Provided records ::
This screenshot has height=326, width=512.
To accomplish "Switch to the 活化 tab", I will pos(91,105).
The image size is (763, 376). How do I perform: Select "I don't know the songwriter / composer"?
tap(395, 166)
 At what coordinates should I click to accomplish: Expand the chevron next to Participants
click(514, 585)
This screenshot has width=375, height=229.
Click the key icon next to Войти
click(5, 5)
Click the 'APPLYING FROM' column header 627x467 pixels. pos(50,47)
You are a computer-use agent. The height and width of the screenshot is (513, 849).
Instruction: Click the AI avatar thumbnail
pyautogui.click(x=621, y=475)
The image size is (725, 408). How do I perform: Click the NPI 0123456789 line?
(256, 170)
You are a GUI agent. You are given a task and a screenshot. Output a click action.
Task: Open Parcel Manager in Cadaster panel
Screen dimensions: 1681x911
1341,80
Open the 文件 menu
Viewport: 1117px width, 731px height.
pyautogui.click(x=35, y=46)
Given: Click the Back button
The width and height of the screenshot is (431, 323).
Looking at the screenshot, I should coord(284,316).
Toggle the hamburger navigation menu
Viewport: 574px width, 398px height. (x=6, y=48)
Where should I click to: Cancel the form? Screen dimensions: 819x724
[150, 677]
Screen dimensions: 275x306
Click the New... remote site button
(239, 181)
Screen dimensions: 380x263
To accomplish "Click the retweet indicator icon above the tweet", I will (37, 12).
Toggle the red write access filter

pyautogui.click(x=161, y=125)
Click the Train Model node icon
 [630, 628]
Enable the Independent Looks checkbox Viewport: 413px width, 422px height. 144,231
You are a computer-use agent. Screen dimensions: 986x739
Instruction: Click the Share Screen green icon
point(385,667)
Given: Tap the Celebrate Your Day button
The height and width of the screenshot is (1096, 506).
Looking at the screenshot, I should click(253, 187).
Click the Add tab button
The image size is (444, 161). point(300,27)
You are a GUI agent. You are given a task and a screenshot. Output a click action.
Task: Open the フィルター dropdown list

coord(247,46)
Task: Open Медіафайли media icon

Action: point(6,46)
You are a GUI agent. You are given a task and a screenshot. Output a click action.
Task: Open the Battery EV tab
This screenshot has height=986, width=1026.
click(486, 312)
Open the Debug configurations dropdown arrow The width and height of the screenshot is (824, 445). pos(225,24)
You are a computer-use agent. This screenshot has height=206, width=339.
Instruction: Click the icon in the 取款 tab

Work request :: Each line from the one that contains "Instruction: Click the Share" to the end of the data should be set down exactly, both ends included.

Written response ::
Instruction: Click the Share Screen green icon
point(385,667)
Given: Tap the Celebrate Your Day button
The height and width of the screenshot is (1096, 506).
Looking at the screenshot, I should click(253, 187).
Click the Add tab button
The image size is (444, 161). point(300,27)
You are a GUI agent. You are given a task and a screenshot. Output a click action.
Task: Open the フィルター dropdown list

coord(247,46)
Task: Open Медіафайли media icon

Action: point(6,46)
You are a GUI agent. You are given a task and a screenshot. Output a click action.
Task: Open the Battery EV tab
This screenshot has height=986, width=1026.
click(486, 312)
Open the Debug configurations dropdown arrow The width and height of the screenshot is (824, 445). pos(225,24)
You are a computer-use agent. This screenshot has height=206, width=339.
Instruction: Click the icon in the 取款 tab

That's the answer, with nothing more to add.